En relevant que l’intéressé, célibataire et sans enfant, ne justifiait ni de sa présence et d’une insertion socio-professionnelle significative depuis son entrée alléguée sur le territoire en 2020 ni de fortes attaches en France et qu’il avait fait l’objet d’un rejet de sa demande de titre de séjour assorti d’une obligation de quitter le territoire le 8 février 2022, non exécutée, pour édicter à son encontre une interdiction de retour d’une durée d’un an, le préfet des Bouches-du-Rhône n’a pas fait une inexacte application des dispositions précitées et n’a pas entaché de disproportion la décision attaquée.


Il résulte de tout ce qui précède que les conclusions à fin d’annulation de M. A... doivent être rejetées. Par voie de conséquence, les conclusions à fin d’injonction doivent être rejetées ainsi que la demande présentée au titre de l’article 37 de la loi du 10 juillet 1991.



D É C I D E :


Article 1er : La requête présentée par M. A... est rejetée.

Article 2 : Le présent jugement sera notifié à M. C..., à Me Flora Gilbert et au préfet des Bouches-du-Rhône.

Copie en sera adressée au ministre de l’intérieur.

Délibéré après l'audience du 4 décembre 2025, à laquelle siégeaient :

M. Gonneau, président-rapporteur,
Mme Devictor, première conseillère,
Mme Delzangles, première conseillère.

Rendu public par mise à disposition au greffe le 18 décembre 2025.

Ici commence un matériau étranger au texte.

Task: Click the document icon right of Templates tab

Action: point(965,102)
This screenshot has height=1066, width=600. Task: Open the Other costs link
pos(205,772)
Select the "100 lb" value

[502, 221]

L’assesseure la plus ancienne,

Signé


É. Devictor Le président-rapporteur,

Signé


P-Y. Gonneau
La greffière,

Signé

D. Giordano
La République mande et ordonne au préfet des Bouches-du-Rhône en ce qui le concerne ou à tous commissaires de justice à ce requis en ce qui concerne les voies de droit commun contre les parties privées, de pourvoir à l’exécution de la présente décision.